US aerospace giant Boeing will reportedly stop making its iconic 747 aircraft for good after it completes the last of the 16 jets currently on order. Covid-19 has crippled an already declining market for the plane.
The final 747 is now expected to roll out of the company’s Seattle-area factory in the next two years, sources told Bloomberg. Boeing so far has not officially announced its decision on the future of the Jumbo Jet.
Plane cancellations have far exceeded orders for the manufacturer lately. The plunging demand for air travel due to the coronavirus pandemic has only worsened the situation. It has reported nine orders of its new freighter planes in May and twice as many cancellations.
“At a build rate of half an airplane per month, the 747-8 program has more than two years of production ahead of it in order to fulfill our current customer commitments,” Boeing told Bloomberg. “We will continue to make the right decisions to keep the production line healthy and meet customer needs.”
The Chicago-based company has lost about $40 million for each 747 since 2016, when it slowed production, making just six jets a year, according to estimates by Jefferies analyst Sheila Kahyaoglu. All told, Boeing has recorded $4.2 billion in accounting charges for the 747-8. The 747 notched its last order as a passenger jet in 2017, for Air Force One.
Nicknamed the ‘Queen of the Skies,’ the 747 is a large, long-range, wide-body airliner and cargo aircraft. The first 747 rolled out of the Everett plant outside Seattle in 1968. It was the world’s biggest passenger jet, a title it would cede only in the mid-2000s to the Airbus A380.
The first flight took place on February 9, 1969, and the aircraft was certified later that year.
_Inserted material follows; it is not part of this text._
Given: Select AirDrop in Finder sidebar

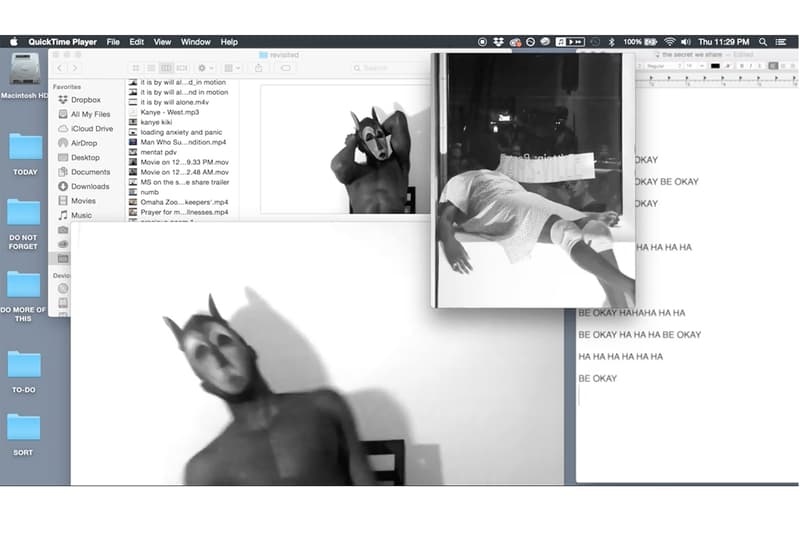Looking at the screenshot, I should click(x=91, y=143).
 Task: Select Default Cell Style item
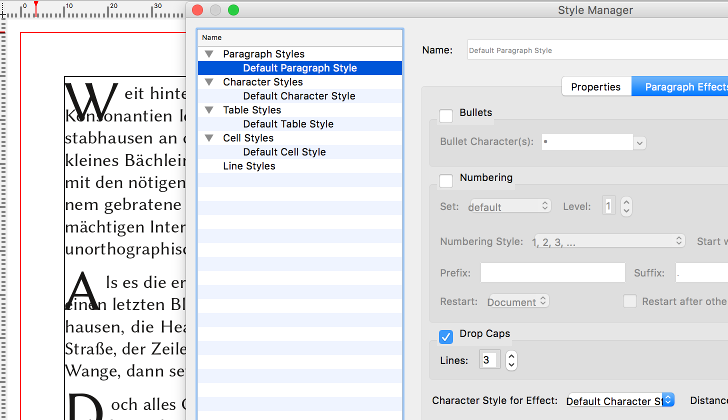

It was the first plane dubbed a ‘Jumbo Jet.’ In 2005, the company introduced its latest and largest variant of the 747 aircraft, the Boeing 747-8. The first 747-8F freighter performed its maiden flight in 2010, and the passenger 747-8I Intercontinental followed in March 2011. The cargo version was first delivered in October 2011 and the airliner began commercial service in June 2012.
About 91 percent of all 747s in service are currently parked due to the coronavirus pandemic, Credit Suisse estimated last month.